Billie Eilish doesn't have to answer to us about who she loves

It all started with a music video for a song about a deadbeat dude. "Lost Cause," Billie Eilish's fourth single off her upcoming album Happier Than Ever, dropped on June 2, and the visuals feature the singer and her friends having a good, old-fashioned sleepover. They dance around the living room of an opulent mansion, play Twister, gorge on candy and pile into bed for a cuddle puddle.

Folks are projecting their own fantasies latched onto the video's sapphic overtones, clearly not understanding what it feels like to be wronged by a man and lean on your girl gang to remind you that you're fabulous. But then Eilish stoked the intrigue by writing "i love girls" on Instagram alongside stills from the "Lost Cause" video. Immediately, the internet started speculating that the 19-year-old star was coming out.

"If you say [you're] straight after this ISTG," read a comment on her Instagram with over 141,000 likes. "Is this not queer baiting?" read another. "DURING PRIDE MONTH ????" someone else chimed in.

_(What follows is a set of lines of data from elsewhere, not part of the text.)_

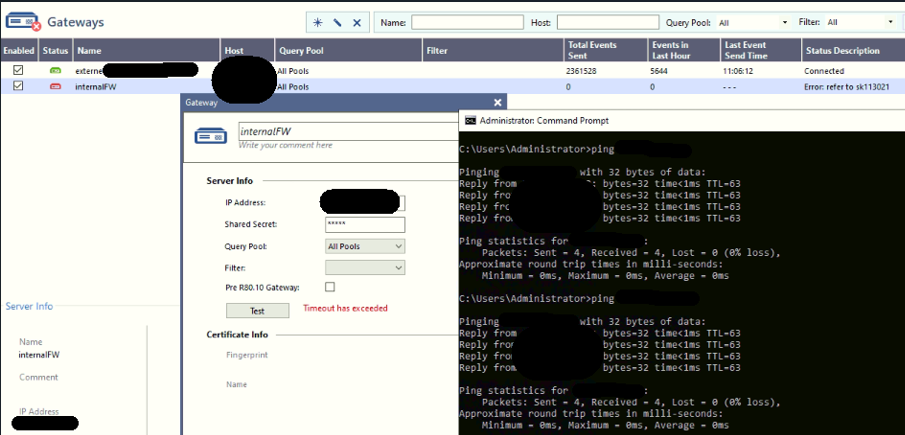Click the green connected status icon

coord(55,71)
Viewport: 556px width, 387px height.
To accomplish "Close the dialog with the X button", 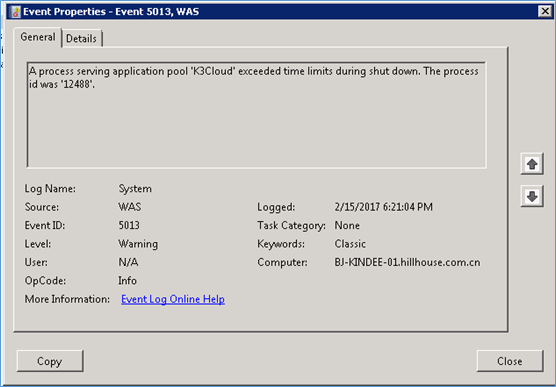I will [545, 12].
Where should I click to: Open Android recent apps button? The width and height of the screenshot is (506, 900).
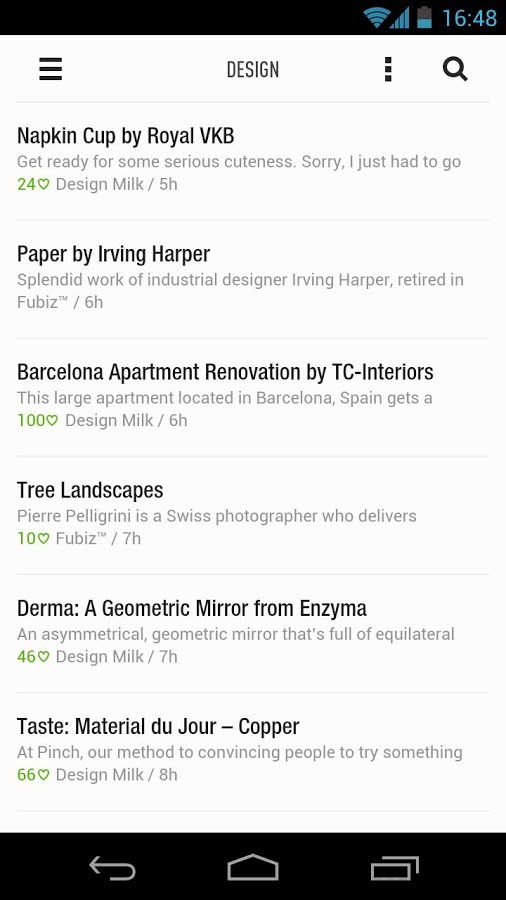[395, 867]
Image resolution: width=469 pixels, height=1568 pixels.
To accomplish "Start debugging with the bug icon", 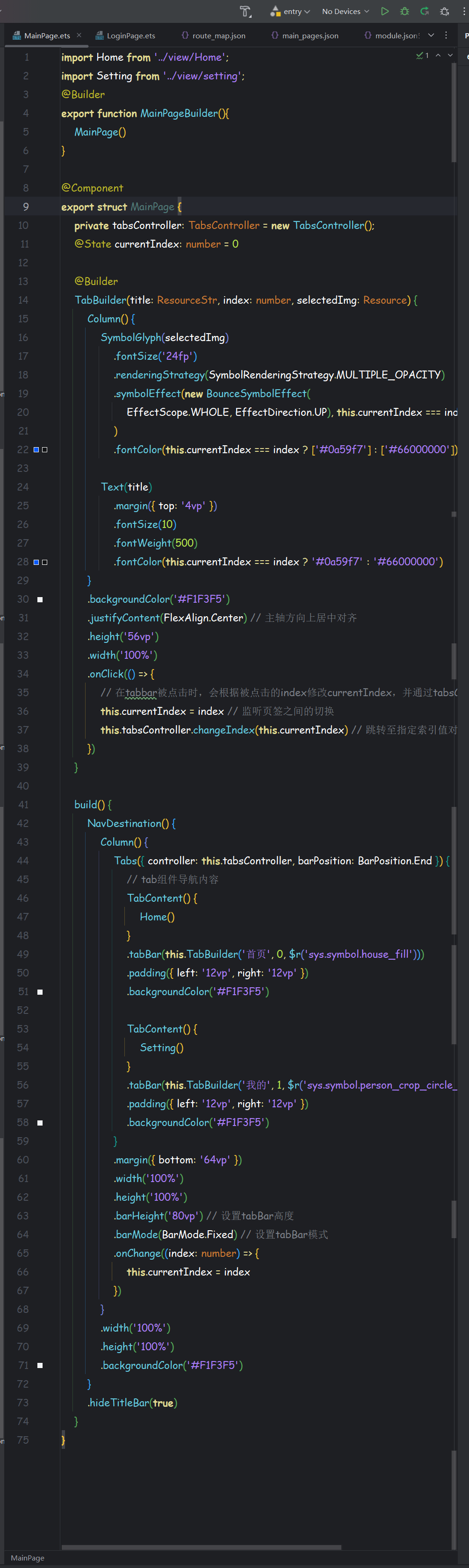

Queerbaiting, also called "gaybaiting," is when a brand or talent courts an LGBTQ+ audience through performative activism, allyship or by alluding that they, themselves, are queer. "In media, queerbaiting often manifests in the form of a coded romance or other type of representation that alludes to being LGBTQ, but never actually confirms or depicts that representation," Rich Ferraro, chief communications officer at GLAAD, told Yahoo Life. The people upset with Eilish are basically saying she's fueling speculation about her sexuality for publicity — and the accusation is resonant, because queerbaiting for profit is rampant during Pride Month.

Eilish has never divulged her sexuality publicly, but she's currently romantically linked to a man — Matthew Tyler Vorce, an actor a decade her senior. She also hasn't commented on the queerbaiting controversy, opting instead to post a dead-eyed selfie on Sunday captioned, "i’m tireeeddddddd."

When celebrities decide to come out, it can be a powerful form of representation for LGBTQ+ fans. JoJo Siwa's exuberant coming out showed other young queer people that living their truth didn't have to be scary. Elliot Page made massive strides for trans-masculine visibility in Hollywood when he introduced himself to the world in late 2020. But conversely, Eilish's sexuality is nobody's business but her own. To demand that she disclose it one way or the other to justify expressing love for women would be unconscionable.